Inserting lots of values (with FK's) into database using LiquiBase and Spring

Gonçalo Cardoso picture Gonçalo Cardoso · Aug 27, 2012 · Viewed 22.5k times · Source

I'm trying to add a lot of records (currently located in an Excel file) into my DB using Liquibase (so that I know how to do it for future DB changes)

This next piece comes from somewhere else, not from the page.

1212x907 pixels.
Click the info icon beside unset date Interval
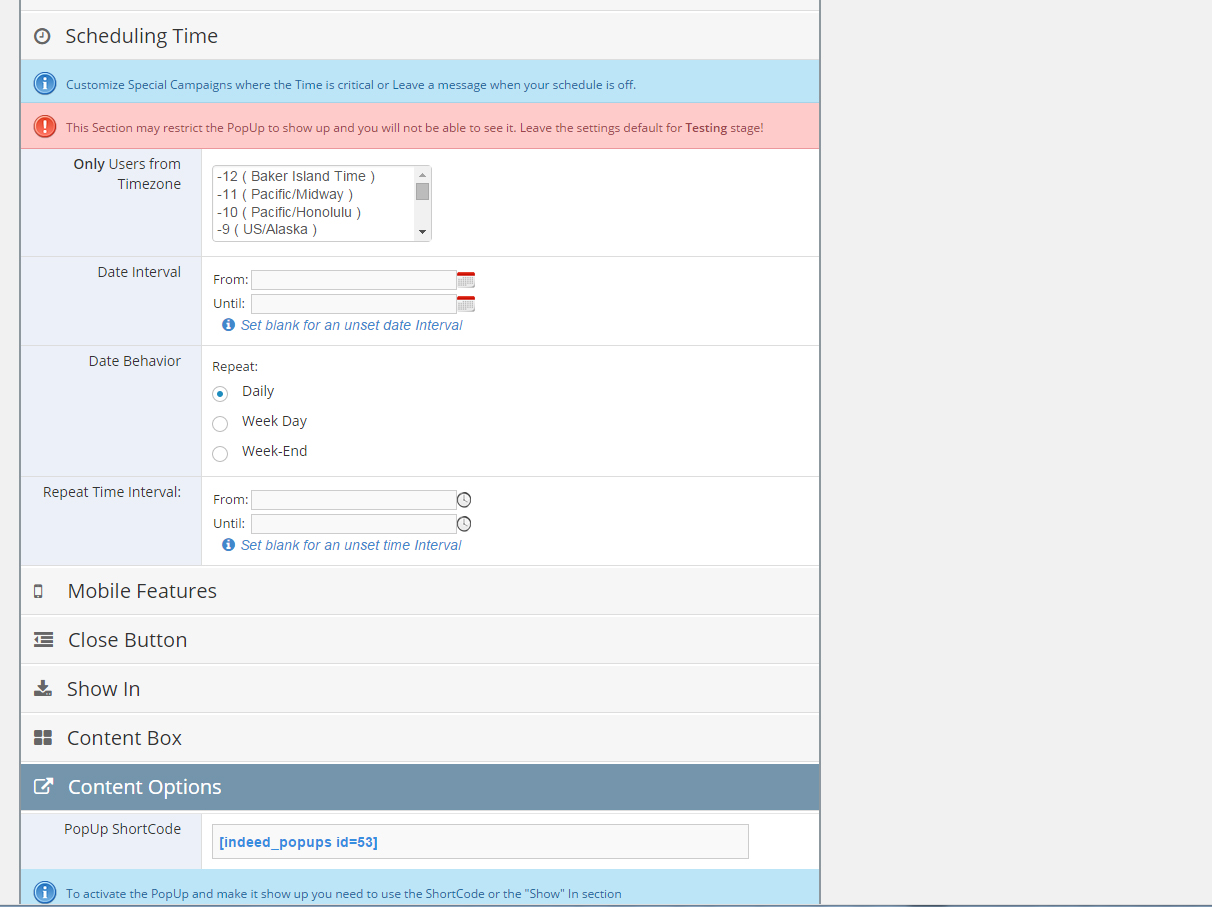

My idea was to read the excel file using Java, and then fill the ChangeLogParameters from my Spring initialization class like this:

SpringLiquibase liqui = new SpringLiquibase();
liqui.setBeanName("liquibaseBean");
liqui.setDataSource(dataSource());
liqui.setChangeLog("classpath:changelog.xml");

HashMap<String, String> values = new HashMap<String, String>();
values.put("line1col1", ExcelValue1);
values.put("line1col2", ExcelValue2);
values.put("line1col3", ExcelValue3);
values.put("line2col1", ExcelValue4);
values.put("line2col2", ExcelValue5);
values.put("line2col3", ExcelValue6);
...
liqui.setChangeLogParameters(values);

The problem with this approach is that my changelog.xml would be very strange (and non productive)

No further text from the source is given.